**AIM OF THE TASK**. Copy out everything from the line containing "You are a GUI" down to the line containing "Click the HKEY_CLASSES_ROOT", both included. Keep every entry's request intact and shift each coordinate in the answers up by 90.

**SUPPLIED DATA**.
----
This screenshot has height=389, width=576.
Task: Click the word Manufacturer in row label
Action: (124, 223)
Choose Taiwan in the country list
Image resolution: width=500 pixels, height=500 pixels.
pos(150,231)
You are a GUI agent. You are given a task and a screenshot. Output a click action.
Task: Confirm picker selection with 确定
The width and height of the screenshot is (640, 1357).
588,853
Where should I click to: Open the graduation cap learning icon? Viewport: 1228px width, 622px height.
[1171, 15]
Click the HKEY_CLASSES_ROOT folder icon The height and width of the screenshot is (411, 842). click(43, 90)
----
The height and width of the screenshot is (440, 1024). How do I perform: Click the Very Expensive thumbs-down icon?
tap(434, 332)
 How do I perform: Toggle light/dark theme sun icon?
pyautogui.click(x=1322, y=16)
----
**COMPLETE OUTPUT**.
You are a GUI agent. You are given a task and a screenshot. Output a click action.
Task: Confirm picker selection with 确定
The width and height of the screenshot is (640, 1357).
678,943
Where should I click to: Open the graduation cap learning icon? Viewport: 1228px width, 622px height.
[1261, 105]
Click the HKEY_CLASSES_ROOT folder icon The height and width of the screenshot is (411, 842). click(133, 180)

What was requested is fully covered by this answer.